Saved data entries:
--- START ---

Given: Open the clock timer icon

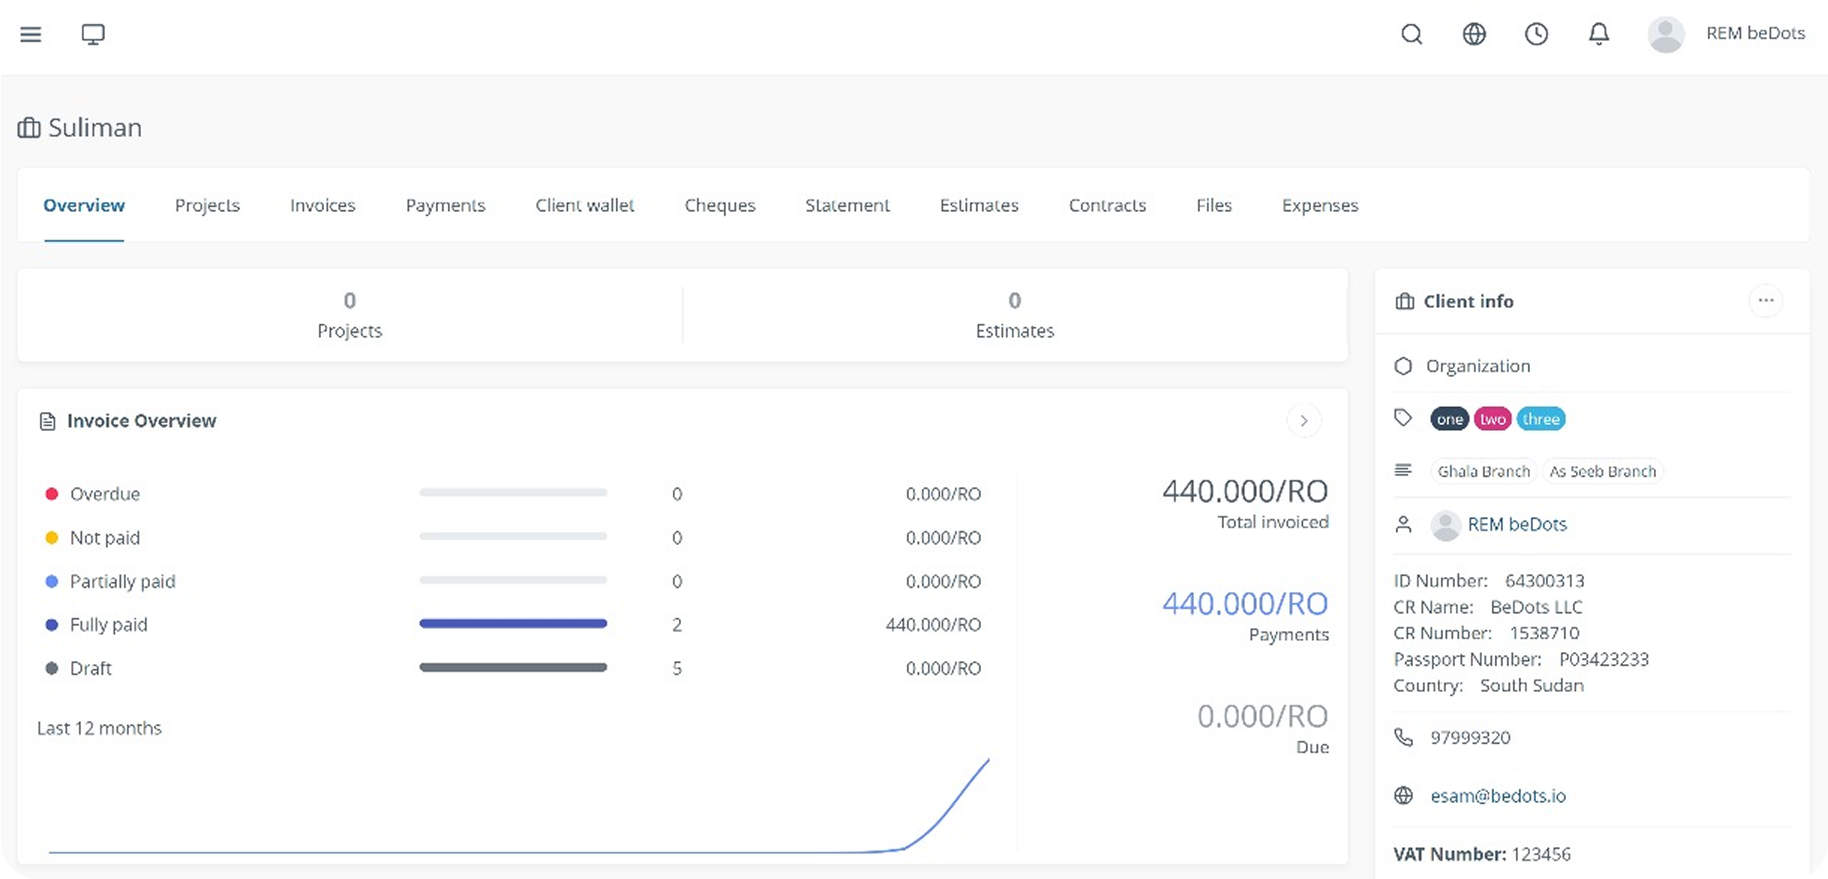Looking at the screenshot, I should pyautogui.click(x=1536, y=34).
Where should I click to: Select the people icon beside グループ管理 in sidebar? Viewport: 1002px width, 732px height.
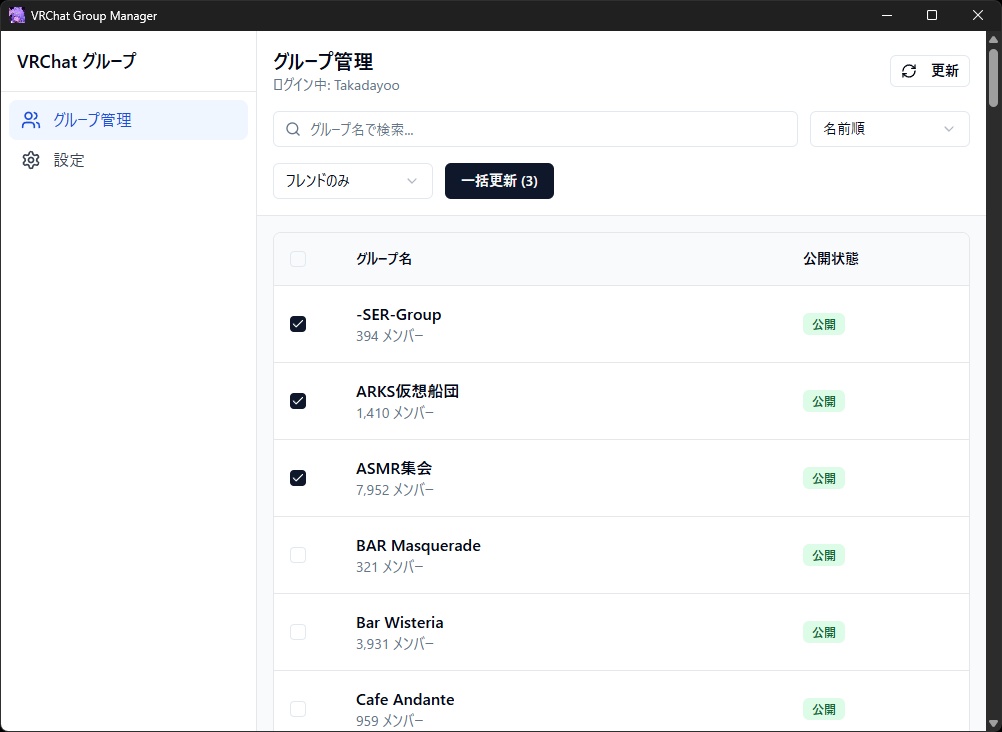point(31,119)
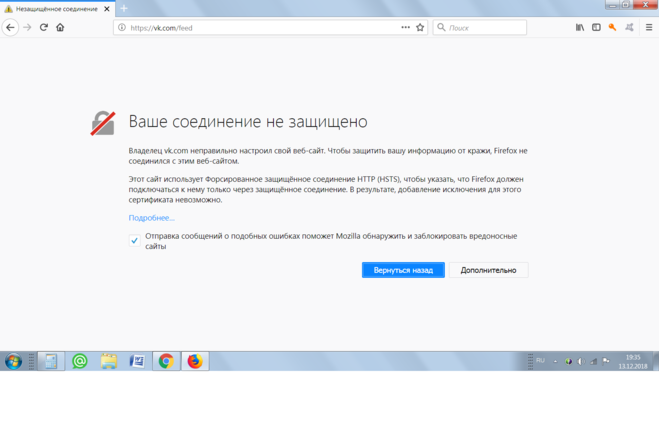
Task: Click the browser Back arrow button
Action: click(x=11, y=28)
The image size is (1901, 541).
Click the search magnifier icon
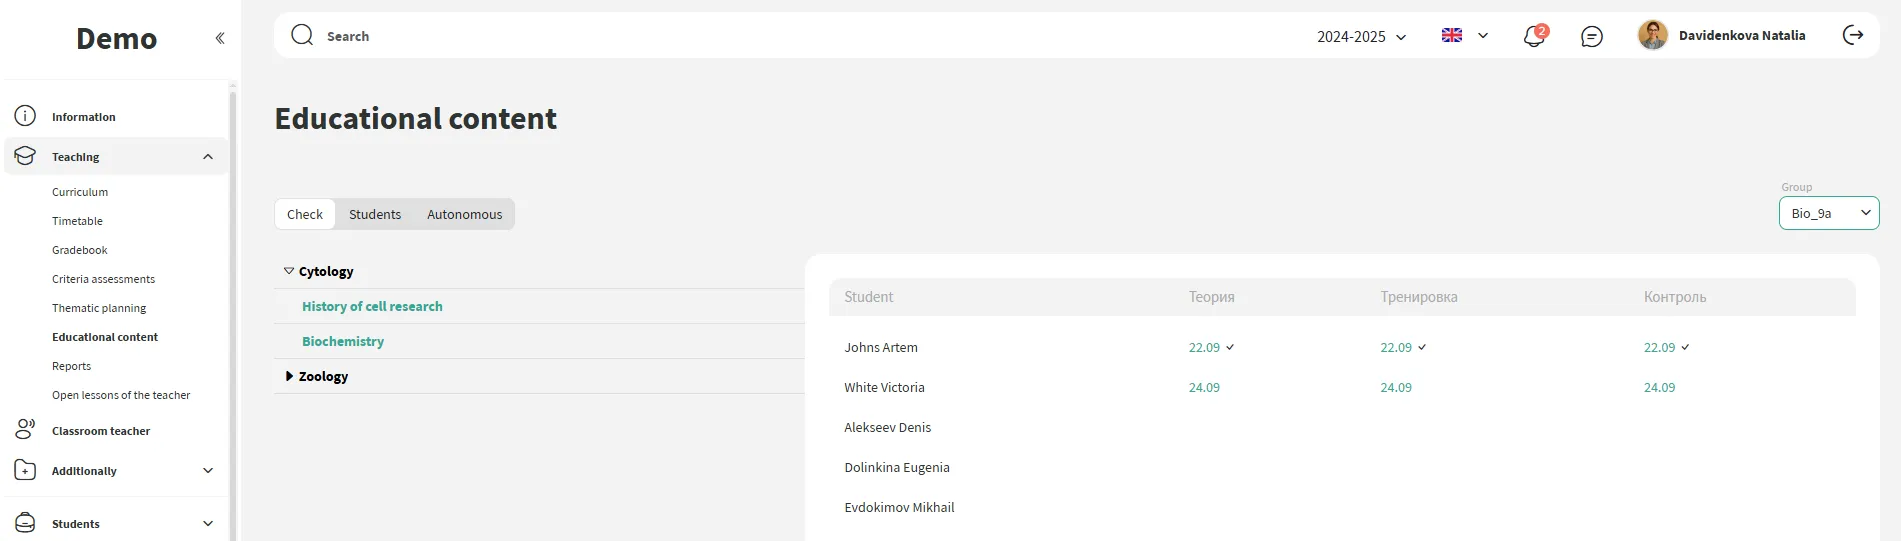point(302,36)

--- END ---

Skip the pictures and print each record exactly as it stands.

◆ **Answer for the task**
Given: Open the clock timer icon

Looking at the screenshot, I should pyautogui.click(x=1536, y=34).
Where should I click to: Select the people icon beside グループ管理 in sidebar? Viewport: 1002px width, 732px height.
point(31,119)
Task: Click the browser Back arrow button
Action: click(x=11, y=28)
The image size is (1901, 541).
Click the search magnifier icon
point(302,36)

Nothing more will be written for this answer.